Mississippi State University Extension Service agronomic crop specialists and Mississippi Agricultural and Forestry Experiment Station researchers have compiled the following information on late season planting and crop management. Also included is post-flood crop insurance information.

Post-Flood Soil Fertility

The bioavailability of most plant nutrients is very dynamic as soils transition from flooded to normal conditions. Soil testing remains the foundation of nutrient management.

Since the flood has produced and altered farming landscape, soils from these fields should be tested before the 2012 growing season even if they were tested going into 2011. The sampling should be done after the soils have dried sufficiently to allow good sampling. Previous soil test results can support fertility management for crops planted this summer.

Nitrogen: It is likely that most of the nitrogen (N) fertilizers applied prior to the flood have been lost except in some special situations. Soybean seed planted after flooding should definitely be inoculated, regardless of whether soybeans have previously been grown.  If nodulation is hindered or delayed, relatively small N applications may provide a temporary supply.  However, proper nodulation is necessary for soybean nitrogen fixation and normal plant growth. 

Phosphorus:  Phosphorus (P) deficiencies in fibrous rooted crops such as corn are often seen in post-flood soils, regardless of high soil test levels. These P deficiencies are caused by several factors including less soluble iron and aluminum phosphates in post-flood soils, and diminished activity of mycorrhizal fungi that are essential in P nutrition and uptake. These fungi colonize the roots of the host plants, and greatly increase the nutrient and water uptake of the plant.  Tap-rooted crops such as soybeans and cotton grown in the same situations are affected less, but the same principles apply.  Soils will  recolonize with the fungi in the first few weeks after the flooding subsides. Therefore, if soil test P levels were adequate for soybean prior to flooding, they should remain adequate after the flood. If soil test P was low or unknown prior to the flood, P fertilization should be considered.

Potassium:  Flood related potassium (K) issues are rare, although K may leach in sandy, low cation exchange capacity (CEC) sandy soils during the flood. If the CEC of the soil is 8 or less, K fertilizer may be beneficial.

Other Nutrients:  Sulfur (S) may also leach in sandy soils. However, S will mineralize and become available from the soil organic matter in the drying soils. Micronutrients should not be an issue as the soils dry, and in fact some may be more bioavailable in the soil following the usual shift of soil pH toward 7.0 during the flood.

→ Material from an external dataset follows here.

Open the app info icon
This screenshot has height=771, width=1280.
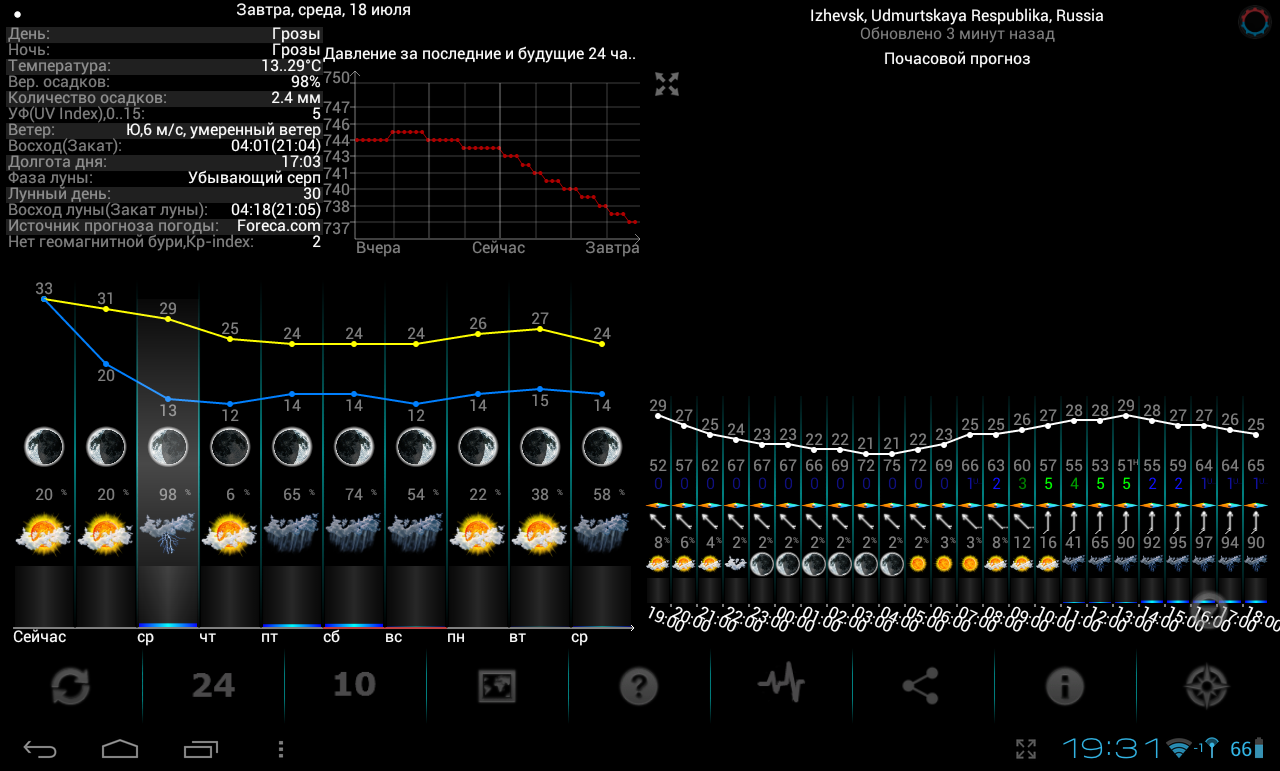[x=1065, y=686]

Crop/Residue Management after Floodwater

Most crops in fields inundated with floodwater for a week or more will likely die.  However, early-planted corn which attained considerable height prior to the flood could live, if water does not submerge plants.   Prolonged flooding will likely stunt growth and severely reduce potential corn productivity, depending on the duration of flooding, air temperatures (high temperatures increase stress), and corn growth stage. Ear size determination begins during mid-vegetative stages and grain yield is extremely sensitive to any stress during pollination.  Considerable root damage will likely occur, which may further jeopardize plant health when soils dry.  Large corn or wheat which remains after water recedes could restrict fieldwork and replanting of subsequent crops.  Live or upright corn stalks could be mowed and allowed to dry for several days.  Dry corn, wheat or other residue remaining in fields could then be burned, if necessary.  Burning would promote quick, efficient planting of another crop, particularly for dryland fields which may not require tillage or raised bed reconstruction.  It could also save valuable soil moisture, compared to multiple primary tillage operations, such as disking.  All weeds should be killed with either herbicides or tillage prior to planting.

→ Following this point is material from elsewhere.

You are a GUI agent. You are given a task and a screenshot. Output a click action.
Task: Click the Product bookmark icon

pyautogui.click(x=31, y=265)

Potential for Crop Damage from Herbicide Carryover in Soil

It is difficult to accurately predict the potential for crop injury associated with herbicide carryover in flooded soils. In general, most herbicides degrade fastest in warm, moist soils where microbial activity is high.  In oxygen-limited (anaerobic) conditions, as occurs in soils inundated for several days, herbicide degradation often slows, increasing carryover potential. For example, this occurs with products containing the active ingredient atrazine.  Other herbicides, such as those containing trifluralin, may actually degrade faster under flooded conditions, while degradation rates of products containing rimsulfuron (Resolve®) appear to be unaffected by flooded conditions.  Less is known about the increased carryover potential under flooded conditions of products containing mesotrione (Callisto®), such as Halex GT®, Lexar® or Realm Q®. Anecdotal reports from flood-prone areas along the Ohio River in Illinois observed no atrazine or mesotrione injury in June-planted soybean following flooded corn. Consider each field and cropping situation individually. However, it should be noted that herbicide labels and restrictions apply whether or not flooding has occurred. If any residual herbicide was applied prior to flooding, label restrictions and plant back intervals will need to be adhered to when replanting crops. 

Chemical analysis of soil can help determine if a herbicide is present at a detectable concentration, but most laboratories cannot tell if a detection will necessarily result in crop injury. The most straight-forward approach to test for potentially harmful herbicide residues is to perform an in-field bioassay.  Producers in flood-prone areas report successfully performing in-field bioassays to answer replant questions. To conduct the bioassay, hand-plant some seeds as soon as water recedes, even while lower portions of the field remain flooded.  As the field dries over the next 7 to 14 days, look for herbicide injury, and successful emergence. Emergence failure or chlorosis in the first true set of leaves likely suggests herbicide carryover. For further assistance, contact your county Extension agent or the appropriate agronomic crop agent.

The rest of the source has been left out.